Assigned task => Pull out of the data below the stretch of lines bounded by the one containing "Ангельские глазки | Маркеры BMW (83, 635)" and the one containing "Central Florida Legends Marathon (885, 1160)", both bounds included, unchanged.

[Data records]
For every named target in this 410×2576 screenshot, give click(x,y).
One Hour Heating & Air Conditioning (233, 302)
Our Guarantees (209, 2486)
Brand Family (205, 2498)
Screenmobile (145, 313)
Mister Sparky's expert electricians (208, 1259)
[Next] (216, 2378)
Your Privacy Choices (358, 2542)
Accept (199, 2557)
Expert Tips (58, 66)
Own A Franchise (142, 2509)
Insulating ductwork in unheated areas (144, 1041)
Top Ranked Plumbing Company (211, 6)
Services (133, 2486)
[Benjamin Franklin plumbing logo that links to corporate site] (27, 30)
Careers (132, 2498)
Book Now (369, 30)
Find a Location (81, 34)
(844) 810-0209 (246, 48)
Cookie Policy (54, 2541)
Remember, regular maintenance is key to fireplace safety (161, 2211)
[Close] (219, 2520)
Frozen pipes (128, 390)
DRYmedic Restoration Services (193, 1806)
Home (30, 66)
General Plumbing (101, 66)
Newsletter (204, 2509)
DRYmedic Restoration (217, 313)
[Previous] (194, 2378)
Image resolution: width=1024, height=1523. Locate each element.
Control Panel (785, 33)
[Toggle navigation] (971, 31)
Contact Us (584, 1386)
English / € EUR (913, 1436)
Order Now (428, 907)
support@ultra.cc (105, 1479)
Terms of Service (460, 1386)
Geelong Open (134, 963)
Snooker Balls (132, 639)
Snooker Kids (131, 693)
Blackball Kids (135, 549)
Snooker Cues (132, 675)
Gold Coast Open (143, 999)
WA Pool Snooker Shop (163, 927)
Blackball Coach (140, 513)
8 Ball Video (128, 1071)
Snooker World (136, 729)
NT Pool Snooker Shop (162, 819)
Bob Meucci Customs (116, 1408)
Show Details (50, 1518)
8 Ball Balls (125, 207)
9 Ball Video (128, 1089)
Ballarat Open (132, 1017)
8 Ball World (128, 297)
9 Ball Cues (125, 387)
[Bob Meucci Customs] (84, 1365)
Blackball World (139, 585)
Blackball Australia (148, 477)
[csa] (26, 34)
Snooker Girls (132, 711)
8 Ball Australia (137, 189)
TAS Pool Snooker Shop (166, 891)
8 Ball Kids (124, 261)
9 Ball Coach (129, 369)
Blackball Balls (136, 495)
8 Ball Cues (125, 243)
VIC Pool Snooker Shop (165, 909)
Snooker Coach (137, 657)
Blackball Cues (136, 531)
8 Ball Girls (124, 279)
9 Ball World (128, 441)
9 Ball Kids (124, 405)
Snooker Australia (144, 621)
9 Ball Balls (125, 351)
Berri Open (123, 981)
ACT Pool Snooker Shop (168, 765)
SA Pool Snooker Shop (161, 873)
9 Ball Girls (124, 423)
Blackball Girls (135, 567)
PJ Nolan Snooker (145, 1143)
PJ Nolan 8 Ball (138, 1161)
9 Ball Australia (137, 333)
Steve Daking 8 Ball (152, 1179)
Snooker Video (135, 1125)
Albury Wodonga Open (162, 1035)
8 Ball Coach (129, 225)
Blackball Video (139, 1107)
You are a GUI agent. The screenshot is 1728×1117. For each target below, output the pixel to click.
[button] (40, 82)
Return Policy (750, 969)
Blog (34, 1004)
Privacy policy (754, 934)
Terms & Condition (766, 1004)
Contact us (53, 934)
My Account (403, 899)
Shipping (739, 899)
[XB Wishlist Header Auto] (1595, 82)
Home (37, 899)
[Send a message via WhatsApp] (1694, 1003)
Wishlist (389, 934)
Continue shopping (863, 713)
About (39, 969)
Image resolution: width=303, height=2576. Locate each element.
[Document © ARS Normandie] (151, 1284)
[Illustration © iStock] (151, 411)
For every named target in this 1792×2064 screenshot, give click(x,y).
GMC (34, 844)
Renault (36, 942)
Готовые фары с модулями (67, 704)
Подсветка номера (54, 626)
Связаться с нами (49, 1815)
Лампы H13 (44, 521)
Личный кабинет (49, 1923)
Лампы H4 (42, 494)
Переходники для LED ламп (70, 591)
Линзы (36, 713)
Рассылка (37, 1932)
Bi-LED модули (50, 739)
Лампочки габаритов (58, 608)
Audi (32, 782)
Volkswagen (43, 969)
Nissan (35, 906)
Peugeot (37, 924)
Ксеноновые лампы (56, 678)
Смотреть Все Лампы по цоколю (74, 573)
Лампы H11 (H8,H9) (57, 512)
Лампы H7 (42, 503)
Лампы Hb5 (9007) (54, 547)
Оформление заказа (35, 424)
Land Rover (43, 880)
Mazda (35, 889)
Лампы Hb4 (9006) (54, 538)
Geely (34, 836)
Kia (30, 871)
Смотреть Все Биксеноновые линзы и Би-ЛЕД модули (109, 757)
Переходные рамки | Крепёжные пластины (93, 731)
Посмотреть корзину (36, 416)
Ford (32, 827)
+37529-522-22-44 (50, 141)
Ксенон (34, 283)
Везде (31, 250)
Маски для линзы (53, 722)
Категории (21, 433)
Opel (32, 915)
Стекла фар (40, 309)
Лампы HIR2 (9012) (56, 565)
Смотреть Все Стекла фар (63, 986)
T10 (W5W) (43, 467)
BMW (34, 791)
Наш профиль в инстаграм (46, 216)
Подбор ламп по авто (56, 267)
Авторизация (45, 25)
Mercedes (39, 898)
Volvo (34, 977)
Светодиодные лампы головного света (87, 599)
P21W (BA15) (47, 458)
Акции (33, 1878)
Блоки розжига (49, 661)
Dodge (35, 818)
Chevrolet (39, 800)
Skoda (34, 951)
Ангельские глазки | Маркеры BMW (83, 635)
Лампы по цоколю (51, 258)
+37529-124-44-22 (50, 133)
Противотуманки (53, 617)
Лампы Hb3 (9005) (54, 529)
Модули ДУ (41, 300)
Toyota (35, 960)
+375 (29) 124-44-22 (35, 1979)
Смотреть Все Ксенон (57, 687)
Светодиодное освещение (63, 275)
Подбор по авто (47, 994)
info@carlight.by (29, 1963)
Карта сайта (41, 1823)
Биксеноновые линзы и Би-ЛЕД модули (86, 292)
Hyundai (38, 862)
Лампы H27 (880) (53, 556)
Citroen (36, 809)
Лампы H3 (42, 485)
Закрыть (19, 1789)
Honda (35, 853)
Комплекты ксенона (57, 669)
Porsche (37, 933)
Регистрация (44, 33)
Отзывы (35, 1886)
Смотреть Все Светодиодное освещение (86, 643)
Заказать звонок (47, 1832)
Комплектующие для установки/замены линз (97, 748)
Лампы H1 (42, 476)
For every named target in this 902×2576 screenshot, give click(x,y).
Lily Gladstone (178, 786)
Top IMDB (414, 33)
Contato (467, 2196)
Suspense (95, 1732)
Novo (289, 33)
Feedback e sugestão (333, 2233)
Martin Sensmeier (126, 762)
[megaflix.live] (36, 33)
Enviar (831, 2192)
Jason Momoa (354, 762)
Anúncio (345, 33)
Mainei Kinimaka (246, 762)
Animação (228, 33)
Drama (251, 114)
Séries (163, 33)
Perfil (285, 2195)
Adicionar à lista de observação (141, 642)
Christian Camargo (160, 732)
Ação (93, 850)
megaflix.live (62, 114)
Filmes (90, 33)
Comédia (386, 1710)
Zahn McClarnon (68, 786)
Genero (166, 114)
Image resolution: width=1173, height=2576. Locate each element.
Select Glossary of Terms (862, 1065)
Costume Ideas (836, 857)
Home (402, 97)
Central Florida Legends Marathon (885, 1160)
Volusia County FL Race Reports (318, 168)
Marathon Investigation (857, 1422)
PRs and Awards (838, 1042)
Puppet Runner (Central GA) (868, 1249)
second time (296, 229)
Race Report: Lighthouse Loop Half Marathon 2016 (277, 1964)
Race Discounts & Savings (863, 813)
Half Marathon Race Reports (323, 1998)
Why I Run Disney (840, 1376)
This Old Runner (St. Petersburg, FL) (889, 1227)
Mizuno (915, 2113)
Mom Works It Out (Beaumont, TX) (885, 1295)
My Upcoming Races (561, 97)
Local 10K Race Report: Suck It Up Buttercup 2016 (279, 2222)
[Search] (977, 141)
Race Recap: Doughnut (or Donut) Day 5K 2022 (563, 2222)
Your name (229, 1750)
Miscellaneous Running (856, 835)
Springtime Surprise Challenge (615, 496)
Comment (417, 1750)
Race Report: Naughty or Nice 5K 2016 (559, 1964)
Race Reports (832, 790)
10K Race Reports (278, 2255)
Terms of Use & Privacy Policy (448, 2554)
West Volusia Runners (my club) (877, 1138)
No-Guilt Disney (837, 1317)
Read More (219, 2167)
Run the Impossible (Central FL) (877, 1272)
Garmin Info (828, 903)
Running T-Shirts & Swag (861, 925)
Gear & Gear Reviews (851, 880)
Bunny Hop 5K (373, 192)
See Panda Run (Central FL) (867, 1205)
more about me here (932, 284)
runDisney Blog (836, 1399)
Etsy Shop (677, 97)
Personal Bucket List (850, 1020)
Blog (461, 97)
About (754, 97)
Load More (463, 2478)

Written solution =>
Ангельские глазки | Маркеры BMW (83, 635)
Лампы по цоколю (51, 258)
+37529-124-44-22 (50, 133)
Противотуманки (53, 617)
Лампы Hb3 (9005) (54, 529)
Модули ДУ (41, 300)
Toyota (35, 960)
+375 (29) 124-44-22 (35, 1979)
Смотреть Все Ксенон (57, 687)
Светодиодное освещение (63, 275)
Подбор по авто (47, 994)
info@carlight.by (29, 1963)
Карта сайта (41, 1823)
Биксеноновые линзы и Би-ЛЕД модули (86, 292)
Hyundai (38, 862)
Лампы H27 (880) (53, 556)
Citroen (36, 809)
Лампы H3 (42, 485)
Закрыть (19, 1789)
Honda (35, 853)
Комплекты ксенона (57, 669)
Porsche (37, 933)
Регистрация (44, 33)
Отзывы (35, 1886)
Смотреть Все Светодиодное освещение (86, 643)
Заказать звонок (47, 1832)
Комплектующие для установки/замены линз (97, 748)
Лампы H1 (42, 476)
For every named target in this 902×2576 screenshot, give click(x,y).
Lily Gladstone (178, 786)
Top IMDB (414, 33)
Contato (467, 2196)
Suspense (95, 1732)
Novo (289, 33)
Feedback e sugestão (333, 2233)
Martin Sensmeier (126, 762)
[megaflix.live] (36, 33)
Enviar (831, 2192)
Jason Momoa (354, 762)
Anúncio (345, 33)
Mainei Kinimaka (246, 762)
Animação (228, 33)
Drama (251, 114)
Séries (163, 33)
Perfil (285, 2195)
Adicionar à lista de observação (141, 642)
Christian Camargo (160, 732)
Ação (93, 850)
megaflix.live (62, 114)
Filmes (90, 33)
Comédia (386, 1710)
Zahn McClarnon (68, 786)
Genero (166, 114)
Image resolution: width=1173, height=2576. Locate each element.
Select Glossary of Terms (862, 1065)
Costume Ideas (836, 857)
Home (402, 97)
Central Florida Legends Marathon (885, 1160)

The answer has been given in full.